= Source =
<<<<

Asked by an interested bystander why I did this, I told him in my simple, forthright way that I wanted to see what was on the other side.

This seemed pretty weird to him.

Halfway across I became bunkered in the rapids, but the indomitable Lower spirit triumphed, and nature took a dirty slap to the face.

Innumerable turkeys roam around our caravan.

I missed eight with various-sized rocks, and had just drawn a fine sight on the ninth, with every chance of bringing him down, when a man in dirty khaki trousers came and said: “Waddger thinkyer trianterdo?”

It seems that they were his turkeys.

“I was just teaching your turkeys how to duck,” I replied.

I thought that was rather bright, considering. He didn’t.

Un-palette-able!

My artist companion, Wep, is becoming more tiring every hour.

Today he was squinting at a little church built on the top of a bare rock-strewn hill.

He walked me up and down for miles saying, “It looks better from here, don’t you think. Do you think I’d get the light better from over there?”

I said that it would probably look swell from the verandah of Straw Weston’s pub.

>>>>

= Data rows =
<<<<

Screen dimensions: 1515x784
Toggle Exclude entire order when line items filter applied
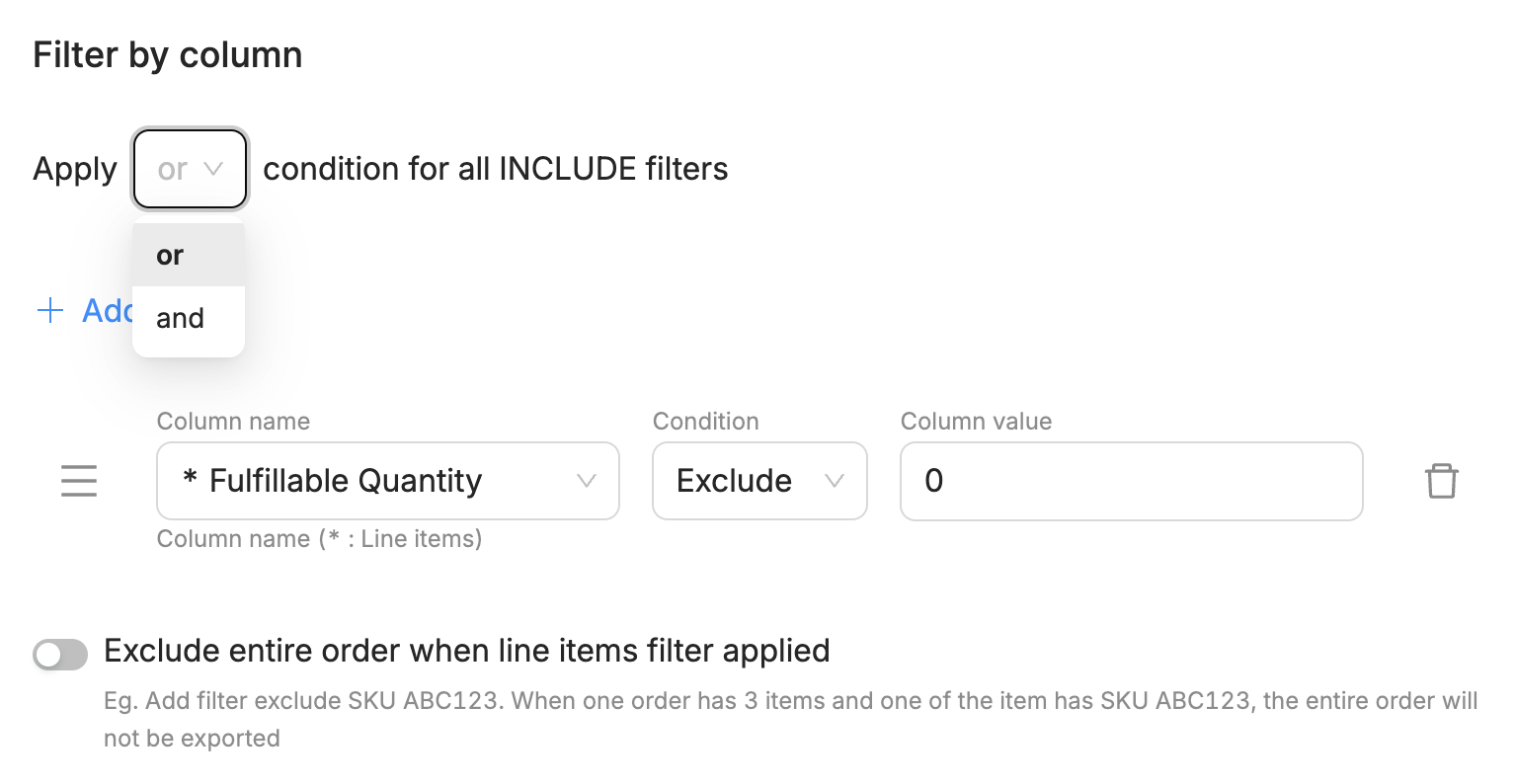click(x=60, y=654)
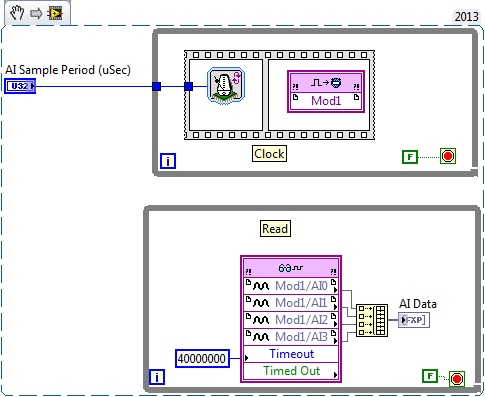This screenshot has width=485, height=397.
Task: Toggle the False constant in Clock loop
Action: (410, 157)
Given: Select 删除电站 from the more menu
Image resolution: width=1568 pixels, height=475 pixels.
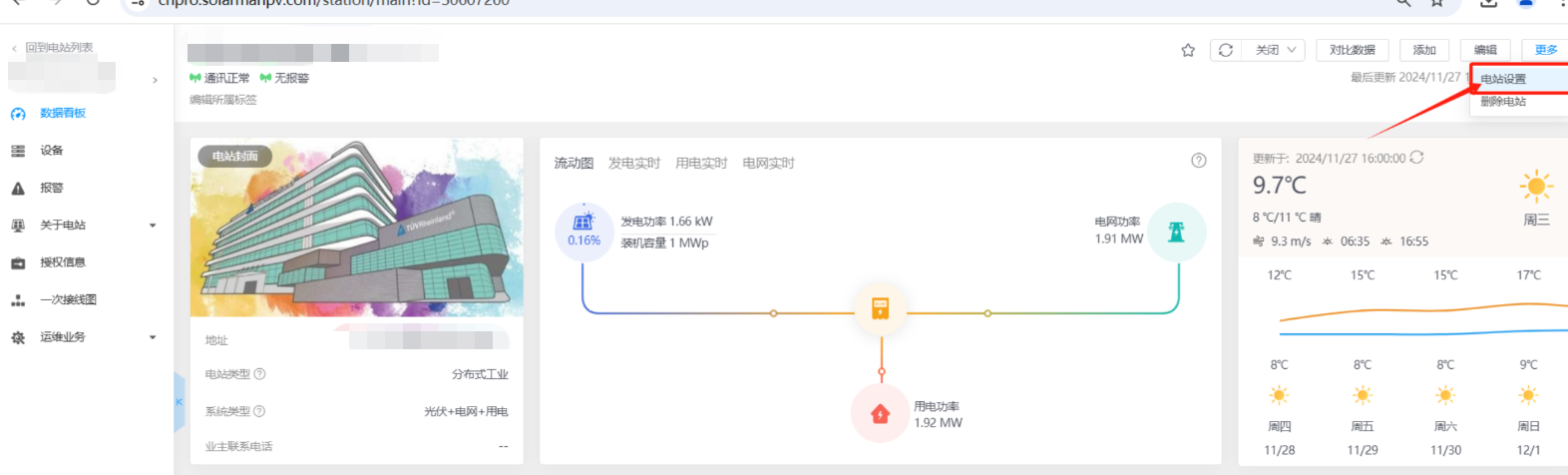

>>>>

= Objective 1 =
In the passage, what is the name of the narrator's artist companion?
= Objective 2 =
Print the part of the passage between "Today he was" and "Straw Weston’s pub.", inclusive.

= Full answer 1 =
Wep

= Full answer 2 =
Today he was squinting at a little church built on the top of a bare rock-strewn hill.

He walked me up and down for miles saying, “It looks better from here, don’t you think. Do you think I’d get the light better from over there?”

I said that it would probably look swell from the verandah of Straw Weston’s pub.